Physics-informed infection modeling: Bridging biophysics and epidemiology

Name of applicant

Bjarke Frost Nielsen

Title

Postdoctoral Fellow

Institution

Princeton University

Amount

DKK 2,007,500

Year

2024

Type of grant

Reintegration Fellowships

What?

Genetic methods and imaging techniques are revolutionising our ability to see what goes on in and between the cells of the human body during infection. This project aims to exploit these ongoing advancements to develop spatially detailed mathematical models of viral spread within tissue, something that is only now becoming feasible due to the unprecedented resolution of emerging data.

Why?

Infectious diseases continue to cause immense suffering and are among the greatest risks to humanity. Understanding them is crucial, but infections are remarkably complex, operating at molecular, cellular, tissue and systemic scales. While new techniques provide increasingly clear pictures of individual processes, mathematical models are vital to integrate the data into a coherent framework.

Extracted records
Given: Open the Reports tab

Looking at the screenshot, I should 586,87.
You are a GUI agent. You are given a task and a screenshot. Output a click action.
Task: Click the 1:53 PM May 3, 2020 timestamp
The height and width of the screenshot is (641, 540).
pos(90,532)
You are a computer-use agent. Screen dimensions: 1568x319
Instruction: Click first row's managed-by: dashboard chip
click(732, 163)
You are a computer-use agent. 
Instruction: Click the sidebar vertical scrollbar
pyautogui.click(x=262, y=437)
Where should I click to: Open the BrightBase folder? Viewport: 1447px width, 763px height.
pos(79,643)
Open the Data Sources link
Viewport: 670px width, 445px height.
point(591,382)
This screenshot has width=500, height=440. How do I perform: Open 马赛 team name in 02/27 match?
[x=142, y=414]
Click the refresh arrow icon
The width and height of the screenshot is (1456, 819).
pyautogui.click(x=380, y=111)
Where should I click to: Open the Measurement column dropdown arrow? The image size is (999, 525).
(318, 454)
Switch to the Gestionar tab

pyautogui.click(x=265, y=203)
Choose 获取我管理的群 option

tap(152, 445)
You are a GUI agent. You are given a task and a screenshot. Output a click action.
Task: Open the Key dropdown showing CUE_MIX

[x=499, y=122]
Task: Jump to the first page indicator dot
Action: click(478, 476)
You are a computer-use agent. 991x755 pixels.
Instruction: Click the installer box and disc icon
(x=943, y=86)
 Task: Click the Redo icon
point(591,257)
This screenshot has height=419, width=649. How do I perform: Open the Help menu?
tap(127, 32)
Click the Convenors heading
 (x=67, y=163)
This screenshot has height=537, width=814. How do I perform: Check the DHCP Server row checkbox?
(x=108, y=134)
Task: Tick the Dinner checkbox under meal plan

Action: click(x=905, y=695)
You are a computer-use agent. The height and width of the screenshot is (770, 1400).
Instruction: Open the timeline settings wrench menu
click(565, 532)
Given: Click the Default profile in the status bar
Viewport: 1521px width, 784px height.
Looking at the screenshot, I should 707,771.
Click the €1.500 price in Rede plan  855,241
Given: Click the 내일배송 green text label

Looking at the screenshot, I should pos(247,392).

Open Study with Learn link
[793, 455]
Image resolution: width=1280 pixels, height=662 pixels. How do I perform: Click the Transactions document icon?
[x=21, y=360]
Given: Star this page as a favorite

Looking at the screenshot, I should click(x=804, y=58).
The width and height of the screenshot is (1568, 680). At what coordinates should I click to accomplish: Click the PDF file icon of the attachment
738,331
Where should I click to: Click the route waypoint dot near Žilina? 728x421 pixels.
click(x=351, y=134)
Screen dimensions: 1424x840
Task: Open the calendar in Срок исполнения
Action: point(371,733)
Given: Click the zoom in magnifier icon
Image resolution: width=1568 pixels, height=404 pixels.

Work order 1
List the scales at which, according to the page on physics-informed infection modeling, infections operate.
Work order 2
Carry the page on physics-informed infection modeling forward from its last sentence.
The data above can be set aside.

Your response 1
molecular, cellular, tissue, systemic

Your response 2
How?

With input from transcriptomics, I will formulate computational models of viral spread within tissue, following two main approaches: cellular automata (rule-based lattice simulations) and particle-based models. I aim to derive analytical approximations whenever possible, to maximise the interpretability of the results. Ultimately, these models may inform future experiments and guide therapeutics.